* _REQUIRED ACTION_
Restate word for word only the lines running from the one with "The image size is (672, 331)." to the end of the data, both ends included. Omit any pictures.
==============================
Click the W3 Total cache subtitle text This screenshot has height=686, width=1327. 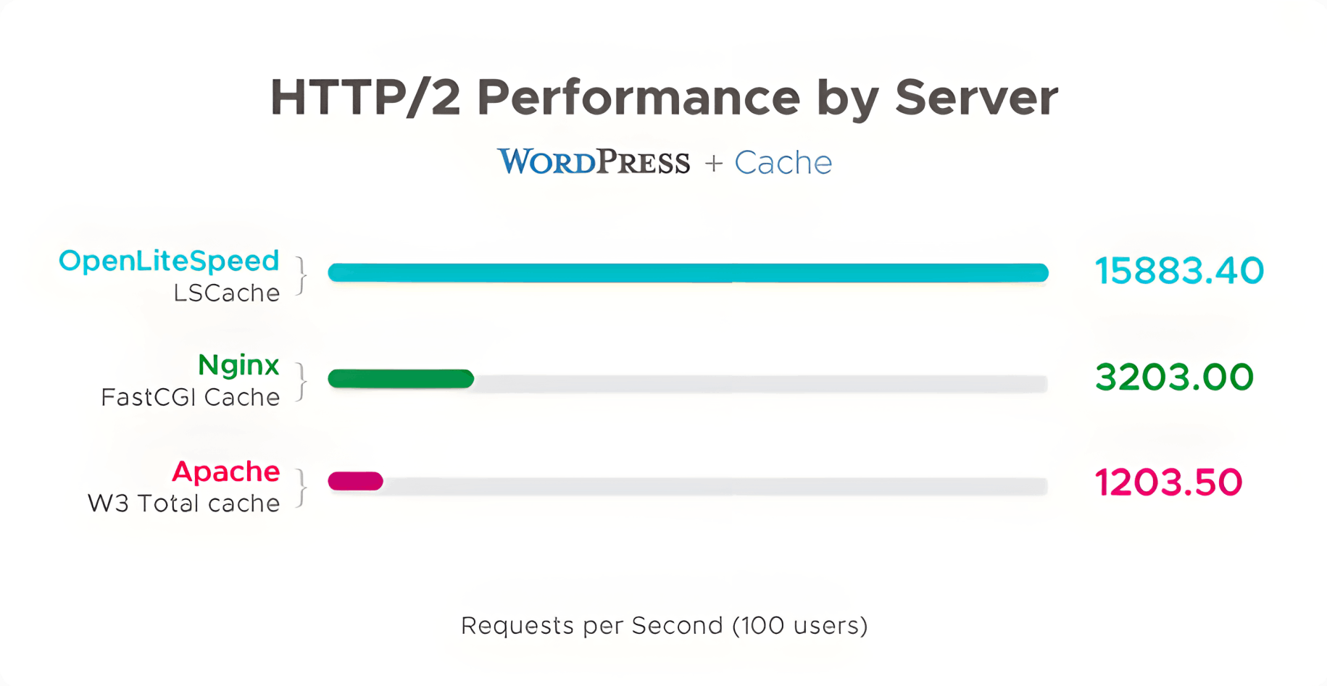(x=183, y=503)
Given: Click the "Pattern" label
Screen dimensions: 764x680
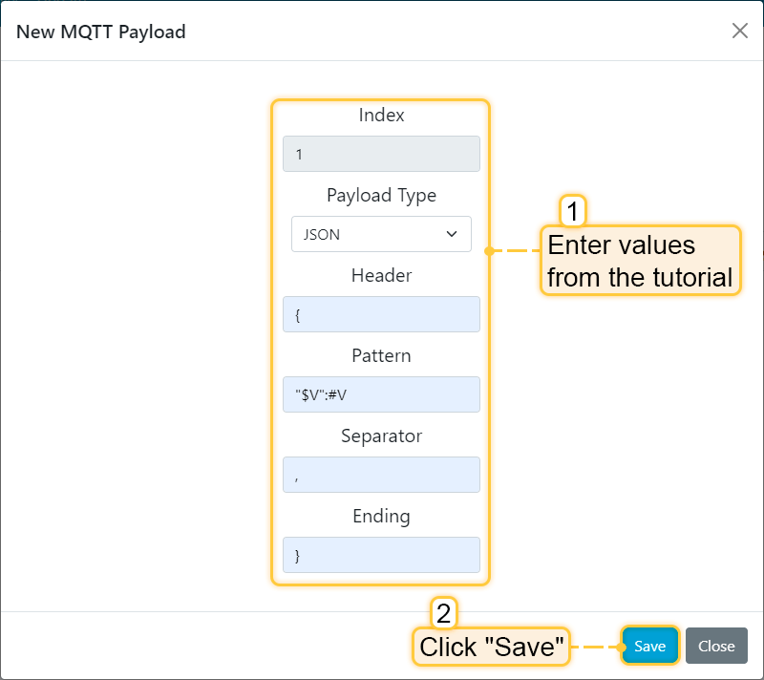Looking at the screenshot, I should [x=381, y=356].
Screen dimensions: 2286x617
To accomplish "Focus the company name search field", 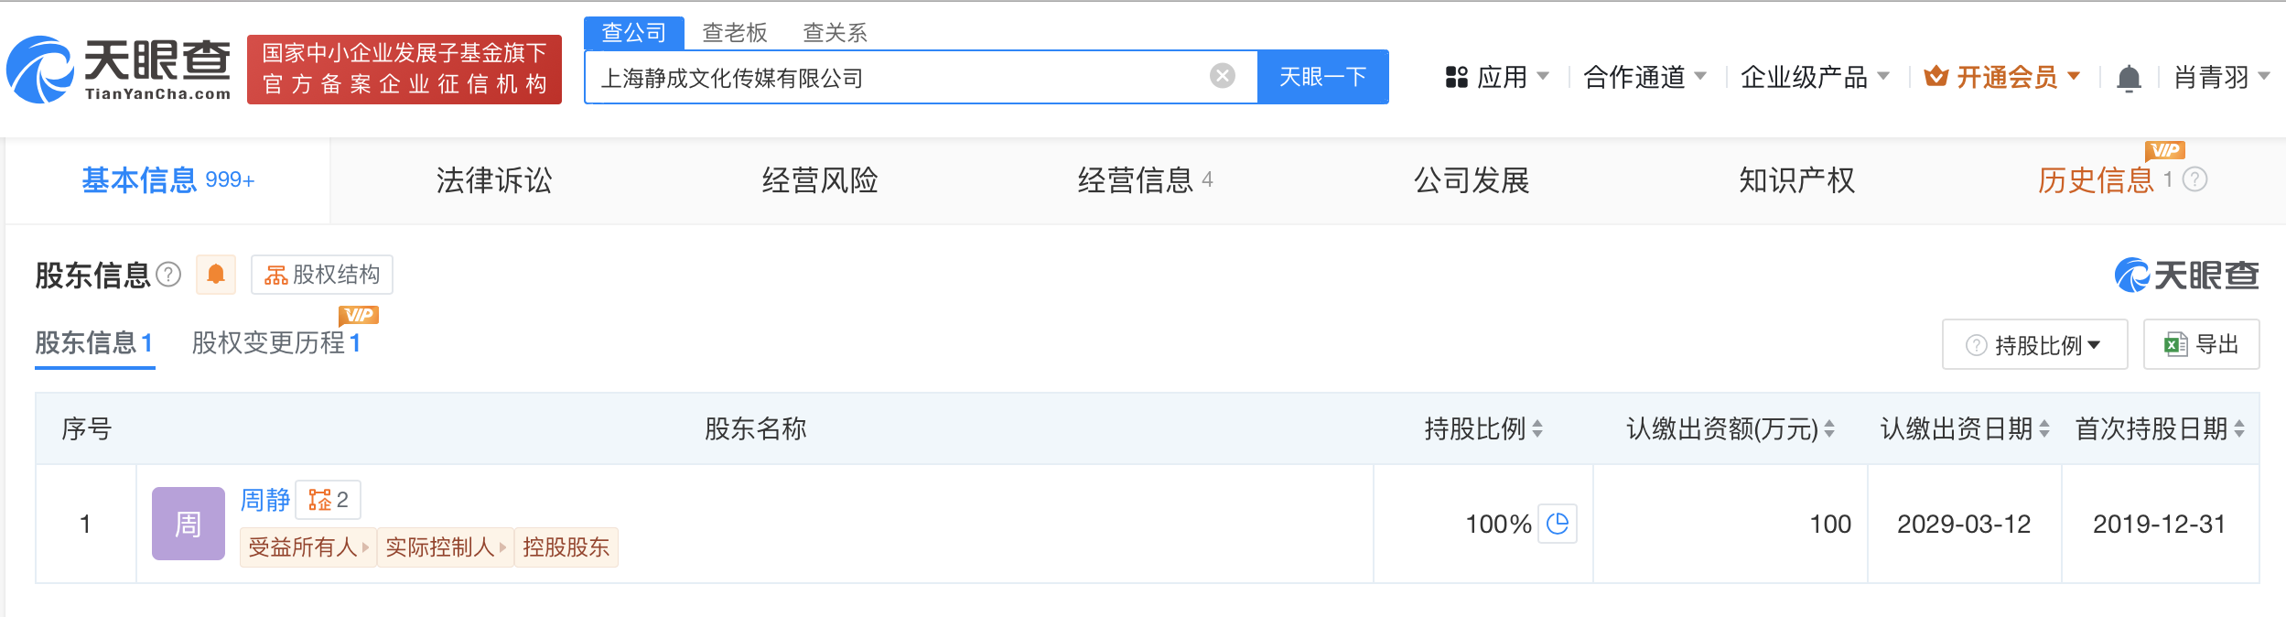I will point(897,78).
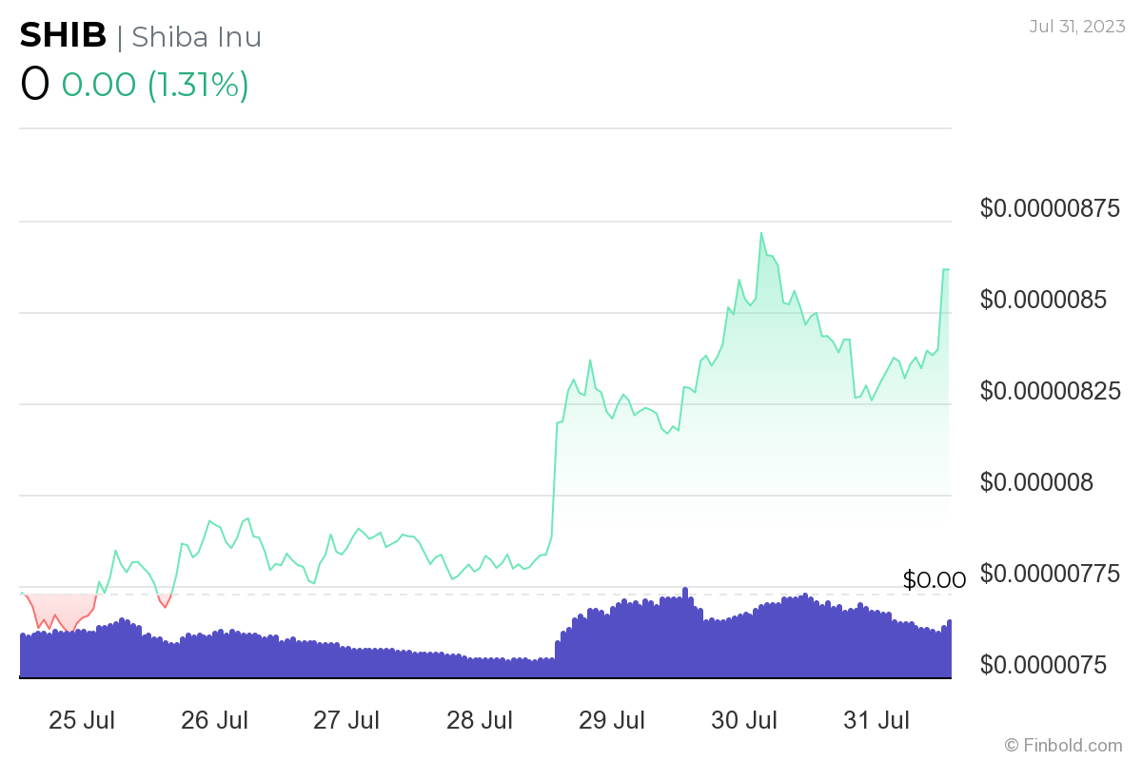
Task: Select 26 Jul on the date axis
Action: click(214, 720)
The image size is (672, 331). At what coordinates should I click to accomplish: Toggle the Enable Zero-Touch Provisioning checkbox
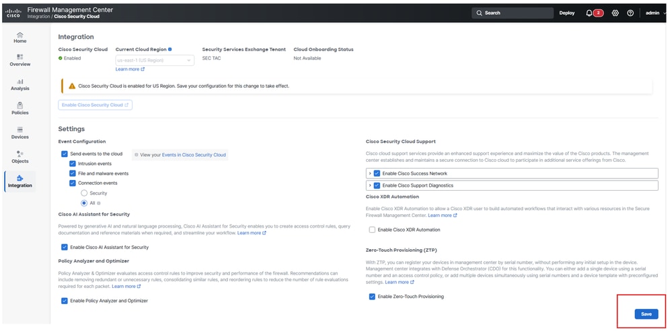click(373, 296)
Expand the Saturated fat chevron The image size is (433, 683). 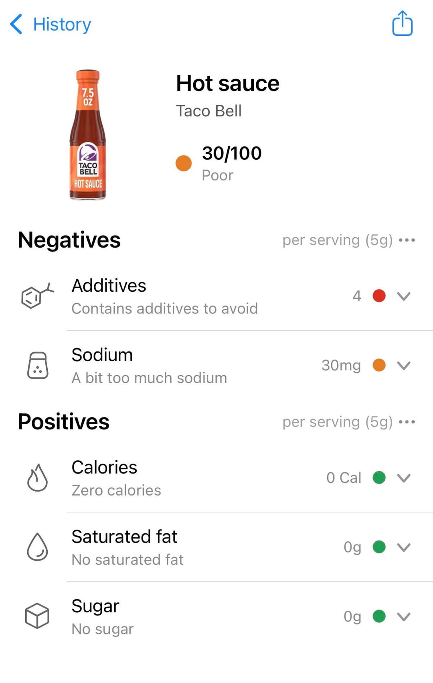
==============================
* _OUTPUT FOR THIS EXERCISE_
The image size is (672, 331). At what coordinates should I click to accomplish: Toggle the Enable Zero-Touch Provisioning checkbox
click(373, 296)
Expand the Saturated fat chevron The image size is (433, 683). 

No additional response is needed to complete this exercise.